* _Activity_
Translate into Spanish this sentence from the ground-ice abstract: "CR is set up like classical DC resistivity, but records the amplitude and phase of the ground electrical response over a large bandwidth."

* _Extract provided_
CHARACTERIZATION OF GROUND ICE USING COMPLEX RESISTIVITY

Complex resistivity (CR) can provide a synoptic view of the properties of subsurface ice, including distribution, silicate and interfacial-water fractions, concentration of key soluble impurities, and temperature. CR is set up like classical DC resistivity, but records the amplitude and phase of the ground electrical response over a large bandwidth. The diagnostic dielectric relaxation of water ice appears as a decrease in resistivity centered at several kHz. Interfacial water can also be identified where fine-grained silicates exist. Our trial survey of part of the US Army Permafrost Tunnel (Fox, AK) resolved previously identified regions of high and low ice concentration, as well as yielding an average ice fraction in good agreement with the average of analyzed samples. The mapping from electrical properties to ice content depends on the ground temperature, which we determined to be –3±1°C by matching survey results to lab data. This compares well to a median air temperature of –3.3 C. However, broadband CR acquisition is slow: follow-up surveys near Tok, AK, demonstrated that the ice signature can be adequately captured, with greater efficiently (i.e., longer/faster survey lines), using dual surveys with single-frequency systems operating near 1 Hz and 16.5 kHz. Nonetheless, full-spectra data are necessary to resolve the interfacial-water contribution and to assess subsurface temperature. Future terrestrial ground-ice characterization using CR can span controls on the evolution of periglacial landforms, frost-heave risk to infrastructure, and the impact of permafrost melting on the global carbon inventory. Planetary applications include assessment of interfacial-water and cryosuction in forming massive high-latitude ground ice on Mars, searching for preserved, buried ice at low latitude on Mars, determining the ice content in permanently shadowed regions on the Moon and Mercury, and assessing habitability of the shallow subsurface on icy satellites.

(Dataset entries)
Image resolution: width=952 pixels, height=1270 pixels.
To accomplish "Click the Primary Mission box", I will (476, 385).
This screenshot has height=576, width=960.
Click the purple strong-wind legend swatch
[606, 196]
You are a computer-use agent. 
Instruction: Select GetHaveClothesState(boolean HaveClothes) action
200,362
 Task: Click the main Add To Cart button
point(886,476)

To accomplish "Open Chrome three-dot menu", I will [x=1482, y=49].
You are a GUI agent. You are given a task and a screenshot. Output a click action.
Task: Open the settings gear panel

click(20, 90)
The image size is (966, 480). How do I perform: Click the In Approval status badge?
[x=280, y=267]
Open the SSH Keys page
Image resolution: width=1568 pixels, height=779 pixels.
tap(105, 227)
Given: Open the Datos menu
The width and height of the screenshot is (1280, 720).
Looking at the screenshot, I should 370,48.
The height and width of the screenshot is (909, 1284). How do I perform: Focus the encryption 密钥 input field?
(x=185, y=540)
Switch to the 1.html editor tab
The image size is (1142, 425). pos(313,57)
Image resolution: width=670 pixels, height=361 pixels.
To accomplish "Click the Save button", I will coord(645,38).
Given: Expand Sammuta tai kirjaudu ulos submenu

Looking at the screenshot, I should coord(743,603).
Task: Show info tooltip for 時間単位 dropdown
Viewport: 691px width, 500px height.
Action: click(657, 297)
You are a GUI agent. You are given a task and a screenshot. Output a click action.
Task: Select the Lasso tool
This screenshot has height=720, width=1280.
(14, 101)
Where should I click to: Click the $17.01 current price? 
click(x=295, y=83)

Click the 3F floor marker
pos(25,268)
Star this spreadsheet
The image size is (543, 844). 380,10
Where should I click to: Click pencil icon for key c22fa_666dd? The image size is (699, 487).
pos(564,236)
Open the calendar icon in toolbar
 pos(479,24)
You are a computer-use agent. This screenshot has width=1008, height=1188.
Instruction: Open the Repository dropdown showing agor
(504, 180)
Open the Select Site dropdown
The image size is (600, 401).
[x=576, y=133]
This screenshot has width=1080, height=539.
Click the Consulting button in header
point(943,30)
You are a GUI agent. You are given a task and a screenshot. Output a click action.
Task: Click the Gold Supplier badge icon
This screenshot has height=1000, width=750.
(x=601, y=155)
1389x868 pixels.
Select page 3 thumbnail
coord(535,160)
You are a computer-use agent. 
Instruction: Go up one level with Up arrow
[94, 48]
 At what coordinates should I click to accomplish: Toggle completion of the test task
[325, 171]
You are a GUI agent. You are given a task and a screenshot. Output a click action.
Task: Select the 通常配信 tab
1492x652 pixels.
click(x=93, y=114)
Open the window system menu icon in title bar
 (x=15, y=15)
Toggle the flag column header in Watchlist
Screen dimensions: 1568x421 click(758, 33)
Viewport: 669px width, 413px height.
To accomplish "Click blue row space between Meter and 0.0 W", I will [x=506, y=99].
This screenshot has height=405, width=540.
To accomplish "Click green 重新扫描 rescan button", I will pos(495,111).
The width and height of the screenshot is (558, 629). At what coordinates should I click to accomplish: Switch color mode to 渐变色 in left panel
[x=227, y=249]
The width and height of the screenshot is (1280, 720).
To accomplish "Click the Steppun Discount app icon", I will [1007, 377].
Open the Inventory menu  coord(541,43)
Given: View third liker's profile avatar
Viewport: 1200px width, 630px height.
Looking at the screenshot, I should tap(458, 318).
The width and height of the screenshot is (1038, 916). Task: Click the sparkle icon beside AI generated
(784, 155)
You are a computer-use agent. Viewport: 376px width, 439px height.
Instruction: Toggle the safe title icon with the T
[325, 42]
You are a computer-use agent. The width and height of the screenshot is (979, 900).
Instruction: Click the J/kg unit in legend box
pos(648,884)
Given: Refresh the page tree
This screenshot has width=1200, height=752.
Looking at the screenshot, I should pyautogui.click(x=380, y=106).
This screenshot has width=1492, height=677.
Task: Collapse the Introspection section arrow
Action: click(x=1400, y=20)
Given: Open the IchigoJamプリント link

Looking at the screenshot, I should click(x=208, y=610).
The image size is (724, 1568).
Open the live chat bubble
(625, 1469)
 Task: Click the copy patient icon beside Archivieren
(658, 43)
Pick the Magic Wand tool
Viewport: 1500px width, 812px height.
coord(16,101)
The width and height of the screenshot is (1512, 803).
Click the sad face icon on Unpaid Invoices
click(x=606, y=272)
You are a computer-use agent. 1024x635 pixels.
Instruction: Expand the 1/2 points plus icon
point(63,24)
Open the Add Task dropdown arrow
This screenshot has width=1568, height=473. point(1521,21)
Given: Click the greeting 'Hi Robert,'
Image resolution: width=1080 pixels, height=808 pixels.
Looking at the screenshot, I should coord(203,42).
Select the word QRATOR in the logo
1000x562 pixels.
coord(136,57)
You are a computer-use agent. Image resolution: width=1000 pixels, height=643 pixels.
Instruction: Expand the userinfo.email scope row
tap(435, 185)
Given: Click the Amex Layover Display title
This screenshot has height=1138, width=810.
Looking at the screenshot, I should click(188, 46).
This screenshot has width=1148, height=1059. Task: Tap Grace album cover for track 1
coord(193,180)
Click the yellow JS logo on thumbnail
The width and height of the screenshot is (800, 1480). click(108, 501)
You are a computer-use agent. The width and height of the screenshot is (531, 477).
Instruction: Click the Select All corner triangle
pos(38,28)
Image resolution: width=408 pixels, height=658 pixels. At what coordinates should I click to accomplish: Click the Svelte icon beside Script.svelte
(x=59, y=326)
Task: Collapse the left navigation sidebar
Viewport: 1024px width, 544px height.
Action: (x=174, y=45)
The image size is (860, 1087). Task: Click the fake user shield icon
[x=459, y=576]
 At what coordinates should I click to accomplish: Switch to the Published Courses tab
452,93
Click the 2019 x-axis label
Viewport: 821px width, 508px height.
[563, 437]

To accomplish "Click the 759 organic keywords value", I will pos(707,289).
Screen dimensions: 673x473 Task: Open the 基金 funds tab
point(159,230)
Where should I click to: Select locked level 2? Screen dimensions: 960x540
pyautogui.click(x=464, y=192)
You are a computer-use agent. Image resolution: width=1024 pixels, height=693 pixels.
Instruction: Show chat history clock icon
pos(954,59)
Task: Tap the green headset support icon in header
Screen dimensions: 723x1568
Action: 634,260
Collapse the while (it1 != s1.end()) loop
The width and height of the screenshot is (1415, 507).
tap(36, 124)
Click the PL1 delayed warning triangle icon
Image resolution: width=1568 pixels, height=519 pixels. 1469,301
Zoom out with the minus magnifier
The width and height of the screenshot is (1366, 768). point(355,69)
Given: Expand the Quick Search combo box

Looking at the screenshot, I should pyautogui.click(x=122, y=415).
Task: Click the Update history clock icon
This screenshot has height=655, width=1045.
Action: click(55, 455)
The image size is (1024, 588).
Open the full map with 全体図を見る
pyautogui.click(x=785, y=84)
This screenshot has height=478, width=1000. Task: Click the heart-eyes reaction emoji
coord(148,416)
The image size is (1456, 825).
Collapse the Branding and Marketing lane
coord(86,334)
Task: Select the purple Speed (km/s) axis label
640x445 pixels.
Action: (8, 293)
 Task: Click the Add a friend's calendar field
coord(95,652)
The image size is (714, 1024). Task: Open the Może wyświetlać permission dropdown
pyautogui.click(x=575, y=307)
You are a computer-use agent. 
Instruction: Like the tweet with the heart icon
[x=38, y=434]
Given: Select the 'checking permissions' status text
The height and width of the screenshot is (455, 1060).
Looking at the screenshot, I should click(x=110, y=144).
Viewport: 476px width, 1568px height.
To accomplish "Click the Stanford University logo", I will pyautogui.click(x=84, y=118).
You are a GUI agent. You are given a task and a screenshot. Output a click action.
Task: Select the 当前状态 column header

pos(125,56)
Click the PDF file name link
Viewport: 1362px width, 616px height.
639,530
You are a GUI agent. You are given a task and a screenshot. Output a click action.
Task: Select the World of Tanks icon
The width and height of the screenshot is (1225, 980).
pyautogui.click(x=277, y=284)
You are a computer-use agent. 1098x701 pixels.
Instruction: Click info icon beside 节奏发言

* _The completed task_
La CR se configura igual que la resistividad clásica de CC, pero registra la amplitud y la fase de la respuesta eléctrica del terreno a lo largo de un gran ancho de banda.